## SET PROBLEM
Rewrite the entire listing below, substituting "Goal" for each occurrence of "Instruction" and leaving everything else as it is.

## EXTRACTED ENTRIES

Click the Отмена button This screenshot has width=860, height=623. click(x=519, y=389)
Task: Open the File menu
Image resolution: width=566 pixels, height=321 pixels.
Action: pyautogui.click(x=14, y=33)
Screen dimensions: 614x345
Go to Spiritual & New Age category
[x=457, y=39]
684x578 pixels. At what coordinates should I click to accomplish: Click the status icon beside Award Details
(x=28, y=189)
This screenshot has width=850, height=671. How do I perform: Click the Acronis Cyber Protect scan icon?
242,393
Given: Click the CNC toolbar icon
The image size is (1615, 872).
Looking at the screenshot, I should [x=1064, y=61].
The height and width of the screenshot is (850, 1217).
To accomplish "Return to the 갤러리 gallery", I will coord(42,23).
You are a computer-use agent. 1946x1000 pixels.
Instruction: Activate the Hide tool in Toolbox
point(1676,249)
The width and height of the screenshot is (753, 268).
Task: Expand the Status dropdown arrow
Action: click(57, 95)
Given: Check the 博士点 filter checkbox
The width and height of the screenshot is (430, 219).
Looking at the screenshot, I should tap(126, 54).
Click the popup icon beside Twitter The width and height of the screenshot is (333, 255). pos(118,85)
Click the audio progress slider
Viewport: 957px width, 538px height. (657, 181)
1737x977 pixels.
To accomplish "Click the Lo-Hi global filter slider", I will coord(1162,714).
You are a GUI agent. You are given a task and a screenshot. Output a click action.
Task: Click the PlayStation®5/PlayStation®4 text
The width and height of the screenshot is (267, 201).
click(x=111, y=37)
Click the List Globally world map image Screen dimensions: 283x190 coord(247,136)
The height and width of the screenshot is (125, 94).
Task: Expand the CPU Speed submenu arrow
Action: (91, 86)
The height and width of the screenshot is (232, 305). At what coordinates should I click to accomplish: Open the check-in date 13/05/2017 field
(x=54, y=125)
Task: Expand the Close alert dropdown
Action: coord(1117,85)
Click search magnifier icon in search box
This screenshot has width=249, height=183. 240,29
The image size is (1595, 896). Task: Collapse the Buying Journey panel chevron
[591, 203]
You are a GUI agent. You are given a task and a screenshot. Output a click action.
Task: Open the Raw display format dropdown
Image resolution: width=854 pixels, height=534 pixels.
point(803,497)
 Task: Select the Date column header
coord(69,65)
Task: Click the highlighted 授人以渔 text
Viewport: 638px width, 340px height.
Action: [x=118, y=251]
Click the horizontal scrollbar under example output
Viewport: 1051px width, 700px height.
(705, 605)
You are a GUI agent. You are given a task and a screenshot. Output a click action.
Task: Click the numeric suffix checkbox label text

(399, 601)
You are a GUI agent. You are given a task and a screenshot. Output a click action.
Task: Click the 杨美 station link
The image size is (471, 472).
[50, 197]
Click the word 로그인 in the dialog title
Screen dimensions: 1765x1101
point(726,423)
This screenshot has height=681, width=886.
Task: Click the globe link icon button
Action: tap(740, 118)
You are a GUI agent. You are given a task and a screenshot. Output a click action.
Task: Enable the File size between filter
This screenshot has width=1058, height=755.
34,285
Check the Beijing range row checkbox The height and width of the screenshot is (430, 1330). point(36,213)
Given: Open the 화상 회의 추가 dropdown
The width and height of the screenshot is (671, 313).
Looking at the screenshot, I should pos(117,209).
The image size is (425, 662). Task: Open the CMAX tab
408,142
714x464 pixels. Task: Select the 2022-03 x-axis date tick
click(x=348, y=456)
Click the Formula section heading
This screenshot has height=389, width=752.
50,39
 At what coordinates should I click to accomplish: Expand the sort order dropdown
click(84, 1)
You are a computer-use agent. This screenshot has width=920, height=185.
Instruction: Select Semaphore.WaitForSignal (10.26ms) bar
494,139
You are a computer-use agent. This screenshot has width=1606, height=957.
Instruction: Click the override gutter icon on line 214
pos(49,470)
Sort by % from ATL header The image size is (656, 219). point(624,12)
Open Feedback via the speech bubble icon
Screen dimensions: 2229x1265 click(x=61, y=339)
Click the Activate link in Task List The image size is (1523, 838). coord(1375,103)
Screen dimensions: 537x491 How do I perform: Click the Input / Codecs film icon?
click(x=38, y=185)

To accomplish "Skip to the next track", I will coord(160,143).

## COMPLETED EXERCISE
Click the Отмена button This screenshot has width=860, height=623. click(x=519, y=389)
Task: Open the File menu
Image resolution: width=566 pixels, height=321 pixels.
Action: pyautogui.click(x=14, y=33)
Screen dimensions: 614x345
Go to Spiritual & New Age category
[x=457, y=39]
684x578 pixels. At what coordinates should I click to accomplish: Click the status icon beside Award Details
(x=28, y=189)
This screenshot has width=850, height=671. How do I perform: Click the Acronis Cyber Protect scan icon?
242,393
Given: Click the CNC toolbar icon
The image size is (1615, 872).
Looking at the screenshot, I should [x=1064, y=61].
The height and width of the screenshot is (850, 1217).
To accomplish "Return to the 갤러리 gallery", I will coord(42,23).
You are a computer-use agent. 1946x1000 pixels.
Goal: Activate the Hide tool in Toolbox
point(1676,249)
The width and height of the screenshot is (753, 268).
Task: Expand the Status dropdown arrow
Action: click(57, 95)
Given: Check the 博士点 filter checkbox
The width and height of the screenshot is (430, 219).
Looking at the screenshot, I should tap(126, 54).
Click the popup icon beside Twitter The width and height of the screenshot is (333, 255). pos(118,85)
Click the audio progress slider
Viewport: 957px width, 538px height. (657, 181)
1737x977 pixels.
To accomplish "Click the Lo-Hi global filter slider", I will coord(1162,714).
You are a GUI agent. You are given a task and a screenshot. Output a click action.
Task: Click the PlayStation®5/PlayStation®4 text
The width and height of the screenshot is (267, 201).
click(x=111, y=37)
Click the List Globally world map image Screen dimensions: 283x190 coord(247,136)
The height and width of the screenshot is (125, 94).
Task: Expand the CPU Speed submenu arrow
Action: (91, 86)
The height and width of the screenshot is (232, 305). At what coordinates should I click to accomplish: Open the check-in date 13/05/2017 field
(x=54, y=125)
Task: Expand the Close alert dropdown
Action: coord(1117,85)
Click search magnifier icon in search box
This screenshot has width=249, height=183. 240,29
The image size is (1595, 896). Task: Collapse the Buying Journey panel chevron
[591, 203]
You are a GUI agent. You are given a task and a screenshot. Output a click action.
Task: Open the Raw display format dropdown
Image resolution: width=854 pixels, height=534 pixels.
point(803,497)
 Task: Select the Date column header
coord(69,65)
Task: Click the highlighted 授人以渔 text
Viewport: 638px width, 340px height.
Action: [x=118, y=251]
Click the horizontal scrollbar under example output
Viewport: 1051px width, 700px height.
(705, 605)
You are a GUI agent. You are given a task and a screenshot. Output a click action.
Task: Click the numeric suffix checkbox label text

(399, 601)
You are a GUI agent. You are given a task and a screenshot. Output a click action.
Task: Click the 杨美 station link
The image size is (471, 472).
[50, 197]
Click the word 로그인 in the dialog title
Screen dimensions: 1765x1101
point(726,423)
This screenshot has height=681, width=886.
Task: Click the globe link icon button
Action: tap(740, 118)
You are a GUI agent. You are given a task and a screenshot. Output a click action.
Task: Enable the File size between filter
This screenshot has width=1058, height=755.
34,285
Check the Beijing range row checkbox The height and width of the screenshot is (430, 1330). point(36,213)
Given: Open the 화상 회의 추가 dropdown
The width and height of the screenshot is (671, 313).
Looking at the screenshot, I should pos(117,209).
The image size is (425, 662). Task: Open the CMAX tab
408,142
714x464 pixels. Task: Select the 2022-03 x-axis date tick
click(x=348, y=456)
Click the Formula section heading
This screenshot has height=389, width=752.
50,39
 At what coordinates should I click to accomplish: Expand the sort order dropdown
click(84, 1)
You are a computer-use agent. This screenshot has width=920, height=185.
Goal: Select Semaphore.WaitForSignal (10.26ms) bar
494,139
You are a computer-use agent. This screenshot has width=1606, height=957.
Goal: Click the override gutter icon on line 214
pos(49,470)
Sort by % from ATL header The image size is (656, 219). point(624,12)
Open Feedback via the speech bubble icon
Screen dimensions: 2229x1265 click(x=61, y=339)
Click the Activate link in Task List The image size is (1523, 838). coord(1375,103)
Screen dimensions: 537x491 How do I perform: Click the Input / Codecs film icon?
click(x=38, y=185)

To accomplish "Skip to the next track", I will coord(160,143).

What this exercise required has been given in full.